Although nearly 90% of Americans will experience trauma, our understanding of factors that contribute to the risk of developing PTSD is still limited. Historically, approaches to understanding PTSD have focused largely on individual factors (e.g., coping strategies, gender) and ignored contextual factors that may influence an individual’s mental health.

Fun fact: My sister (an Art student in Boston) made this poster for my dissertation !

Through a renewed lens, the broader context in which trauma survivors reside has emerged as a critical factor in understanding pre-trauma vulnerability.

Where you live influences the likelihood of experiencing trauma and your experiences during the healing process.

My master’s thesis provided preliminary evidence that neighborhood socioeconomic disadvantage and lower individual socioeconomic position are associated with smaller brain regions (ventromedial prefrontal cortex and hippocampus) and aberrations in resting-state functional connectivity of the amygdala and insula (Webb et al., 2021). These results suggest that neighborhood disadvantage is a form of chronic stress, over and above individual-level stressors and acute trauma exposure.

My dissertation investigated whether protective factors, including social support and racial-ethnic identity, buffered against the effects of neighborhood disadvantage and income on neurobiology and if these relationships varied between ethnoracial groups.
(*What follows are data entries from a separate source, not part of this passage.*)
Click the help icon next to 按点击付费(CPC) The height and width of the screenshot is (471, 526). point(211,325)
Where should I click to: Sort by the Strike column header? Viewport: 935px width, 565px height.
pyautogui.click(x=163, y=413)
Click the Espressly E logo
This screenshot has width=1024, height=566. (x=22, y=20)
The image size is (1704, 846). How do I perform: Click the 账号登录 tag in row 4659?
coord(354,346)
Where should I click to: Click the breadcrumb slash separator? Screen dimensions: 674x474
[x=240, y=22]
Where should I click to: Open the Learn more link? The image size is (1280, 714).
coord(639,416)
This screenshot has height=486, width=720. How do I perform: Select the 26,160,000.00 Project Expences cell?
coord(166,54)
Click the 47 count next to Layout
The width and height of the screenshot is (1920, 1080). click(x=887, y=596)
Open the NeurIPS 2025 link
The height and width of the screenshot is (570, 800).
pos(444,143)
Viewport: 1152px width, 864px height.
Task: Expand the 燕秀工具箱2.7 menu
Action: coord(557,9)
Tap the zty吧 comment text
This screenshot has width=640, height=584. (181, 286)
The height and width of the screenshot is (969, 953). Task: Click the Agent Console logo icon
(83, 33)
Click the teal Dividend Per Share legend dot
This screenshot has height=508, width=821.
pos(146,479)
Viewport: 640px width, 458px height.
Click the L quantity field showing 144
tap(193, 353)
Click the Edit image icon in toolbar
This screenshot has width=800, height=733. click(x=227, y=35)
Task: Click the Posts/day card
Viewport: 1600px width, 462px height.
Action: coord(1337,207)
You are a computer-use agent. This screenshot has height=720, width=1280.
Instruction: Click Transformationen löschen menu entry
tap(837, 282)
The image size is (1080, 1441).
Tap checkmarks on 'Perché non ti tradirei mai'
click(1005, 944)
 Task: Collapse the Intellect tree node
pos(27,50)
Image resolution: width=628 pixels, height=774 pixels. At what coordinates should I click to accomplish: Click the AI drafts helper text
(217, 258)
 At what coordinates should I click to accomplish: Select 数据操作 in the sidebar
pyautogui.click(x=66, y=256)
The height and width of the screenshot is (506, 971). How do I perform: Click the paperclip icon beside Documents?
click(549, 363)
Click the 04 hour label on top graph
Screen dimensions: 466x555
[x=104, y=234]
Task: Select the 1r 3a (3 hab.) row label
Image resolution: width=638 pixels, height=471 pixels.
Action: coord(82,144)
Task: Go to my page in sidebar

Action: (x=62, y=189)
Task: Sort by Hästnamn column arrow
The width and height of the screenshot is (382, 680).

We found that neighborhood disadvantage was significantly related to white matter tract integrity (Webb et al., under review). Specifically, greater ADI was associated with lesser integrity in the forceps’ major tract, which supports interhemispheric integration of visual information, and greater integrity of the cingulum-cingulate gyrus, a tract that underlies neural communication between emotion regulation regions. Previous work has suggested that emotion regulation abilities are most beneficial to individuals who experience economic hardship. Therefore, the altered integrity may reflect the importance of effective communication between these regions for those living in more disadvantaged neighborhoods.

In the second chapter, I investigated the effects of both neighborhood disadvantage and racial-ethnic identity on resting-state functional connectivity of the anterior cingulate cortex (ACC) which is involved in emotion regulation processes. I found that lower income – but not neighborhood disadvantage – was significantly associated with greater connectivity between the ACC and visual regions.

For ethnoracially minoritized individuals, racial-ethnic identity buffered the effects of income on ACC connectivity. These results demonstrated a neurobiological mechanism by which racial-ethnic identity may buffer against socioeconomic disadvantage and suggests that racial-ethnic identity may be a resilience factor that helps protect against some of the negative effects of trauma.